Find out as much as you can about the company prior to the interview – so that you can sound knowledgeable and enthusiastic about wanting to work there. You can check out the company website get a feel for the company and its vision. Also look at any relevant articles/publications to see what has recently been written about your potential employer and their industry.
2. Prepare your questions
Prepare beforehand by brainstorming all the possible questions you may get asked. Look at the job description to see what sort of qualities, skills and experience are needed for the role.
3. Practice your responses
To help structure clear and succinct responses to each question, write down your ideal response to each question you have listed. Then practise each response out aloud. By speaking your response out aloud rather than just in your head you will remember the key words and phrases to use in the actual interview and this will help you to come across more confidently even if you are feeling nervous.
4. Allow enough time
Arrive at the venue in plenty of time – about fifteen minutes before the interview. Check the time, date and location of the interview the day before and spend time working out the best way to get there. Allow plenty of time, anticipating any delays. There’s nothing worse that arriving in a panic if you think you are going to be late.
5. Know your Interview Panel
Make sure that you have the full names and roles of each of the interviewers. Learn these off by heart. The more familiar you are with them, the easier it will feel when you meet them – as if you have already met them before. This will help you to appear more approachable and feel more confident at the start of the interview.
6. Control your nerves
It’s easy for the nerves to build up while you are waiting for your interview and you need to be able to know how to control them so that they don’t take over when you start. To help do this you can use a simple breathing technique – by focusing on breathing out for as long as possible to help release any tension in the body. You will find that your in-breath is deeper and more controlled and this will help to feel calmer before you start. You can so this sitting or standing or even walking around.
7. Slow down
Take care not to race ahead when you first start to speak in the interview. This can happen when you are keen to get your ideas across too quickly. But if you speak too fast you will find it harder to stay focused and may start to ramble or lose track of your key points. Also your interviewers will find it harder to follow. So focus on slowing down when you first start to speak – especially your first few words. Make sure that you pronounce each word carefully and then pause after your first sentence for a few seconds – it may feel like an eternity but your listeners need time to take in what you are saying.
8. Make eye contact
Look at your interviewers when speaking to them so that you really feel that you’re having a conversation with them. A key time to look at your interviewer is at the end of a sentence as this will help you to appear more convincing in your response. If you look down at this point your words will lose conviction.
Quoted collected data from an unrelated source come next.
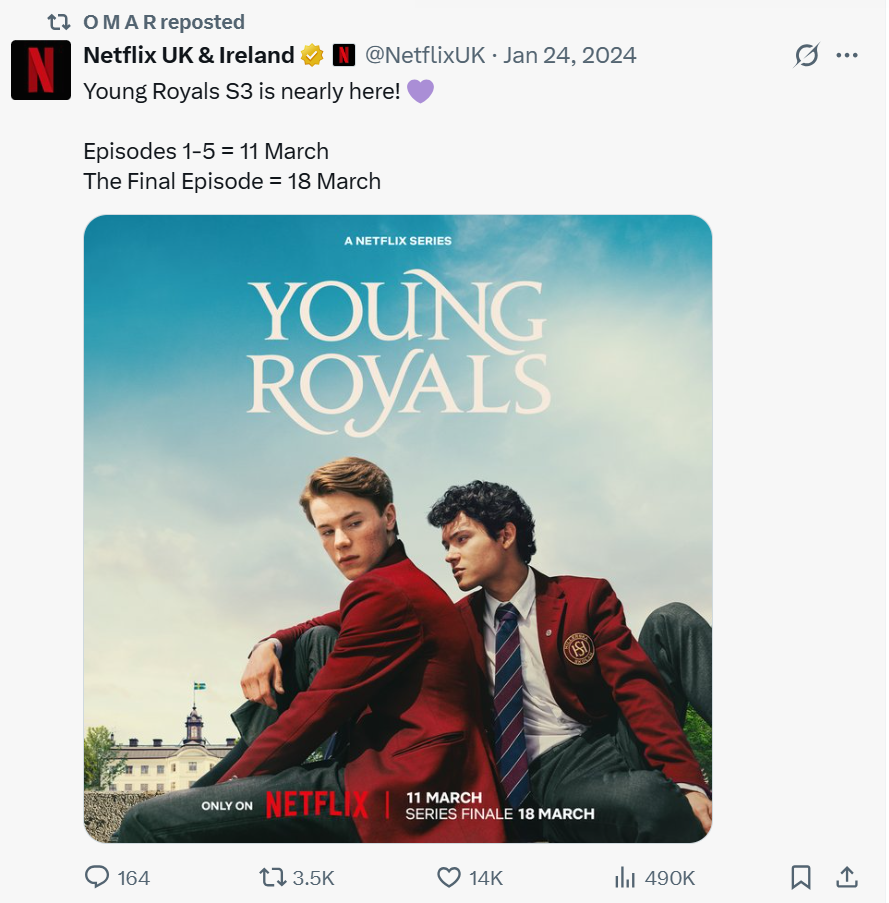Like the Young Royals post
The width and height of the screenshot is (889, 903).
[450, 877]
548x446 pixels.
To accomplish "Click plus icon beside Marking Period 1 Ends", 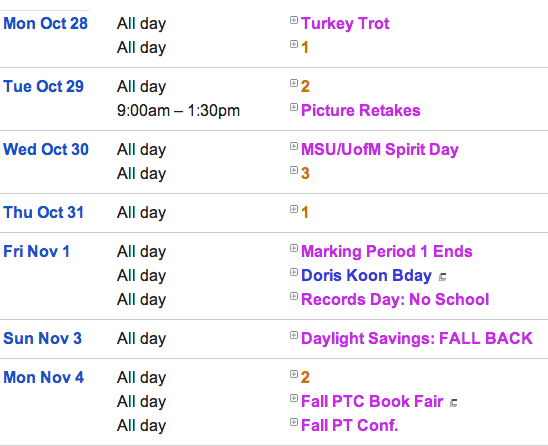I will (x=294, y=248).
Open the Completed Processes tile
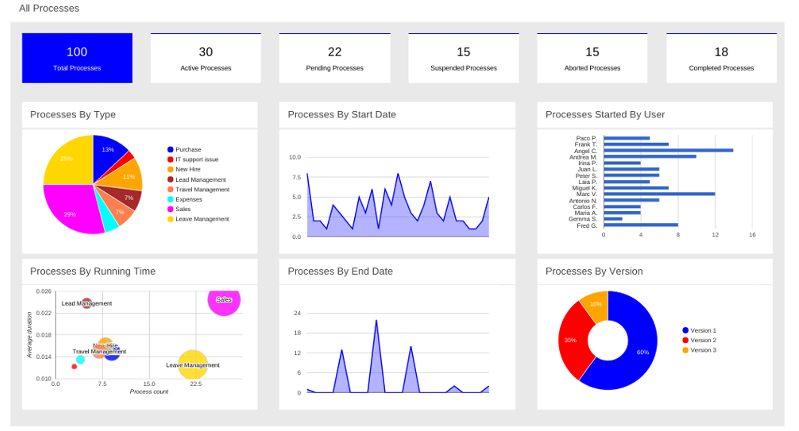The height and width of the screenshot is (431, 799). point(721,58)
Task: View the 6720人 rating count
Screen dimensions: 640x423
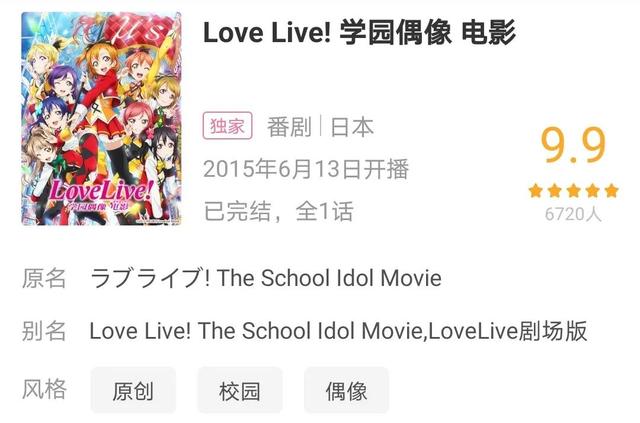Action: [x=573, y=214]
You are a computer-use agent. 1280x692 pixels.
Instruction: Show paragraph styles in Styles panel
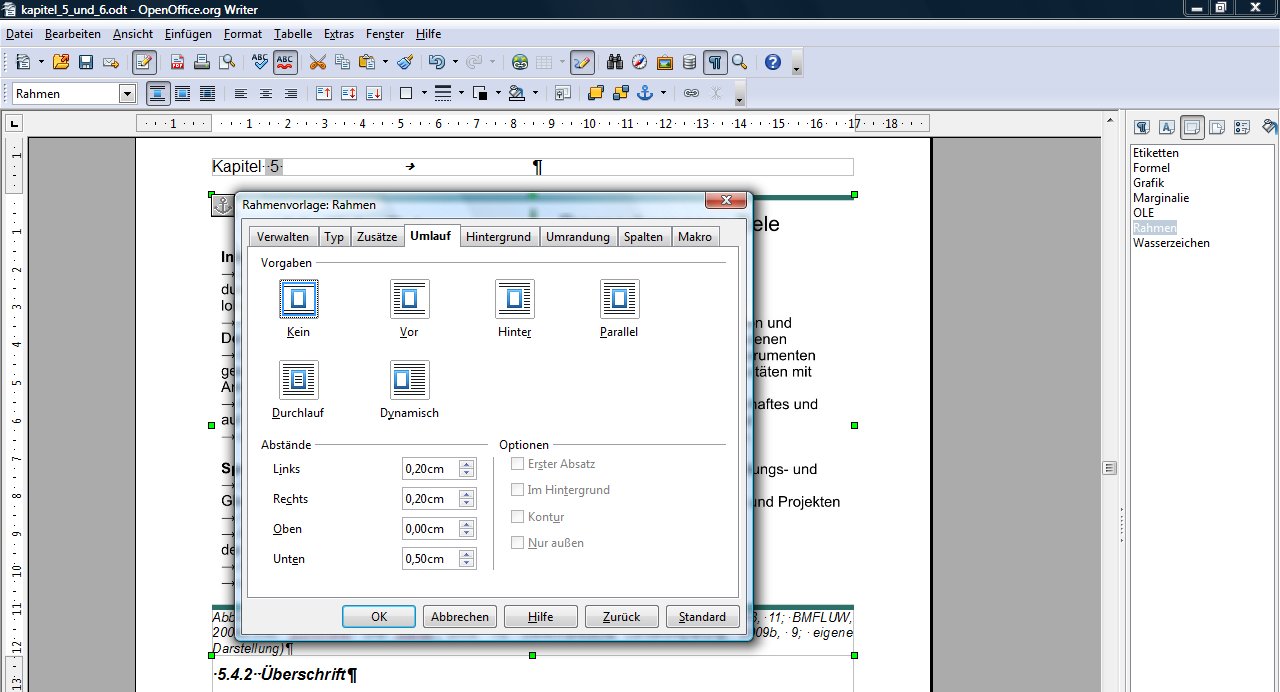1141,127
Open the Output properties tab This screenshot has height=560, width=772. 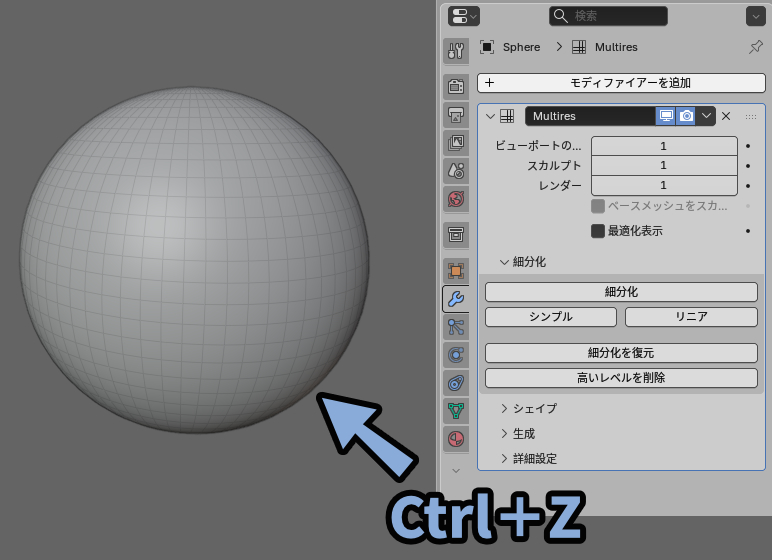pyautogui.click(x=455, y=114)
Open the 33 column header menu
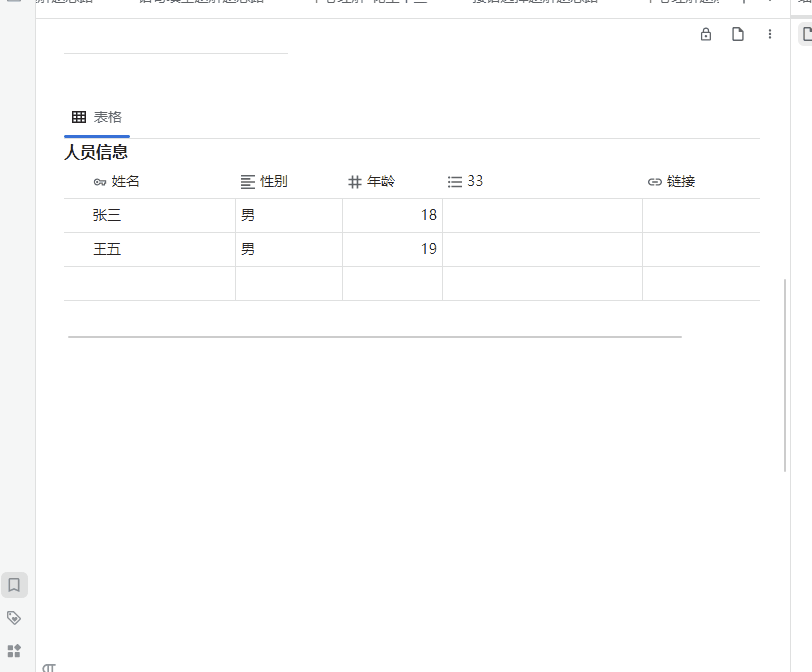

9. Understand the question
Listen carefully to the interviewer’s question first and don’t try to formulate a response in your head before you have fully heard it and understood it. Don’t be afraid to ask for clarification if you need to. This will also buy you time to think about your response.
10. Finish confidently
Even if everything hasn’t quite gone to plan it’s important that you finish confidently – with a firm hand shake and thanking the interviewer(s) for their time. This will demonstrate that you have good communication skills and help to leave your interviewers with a strong impression.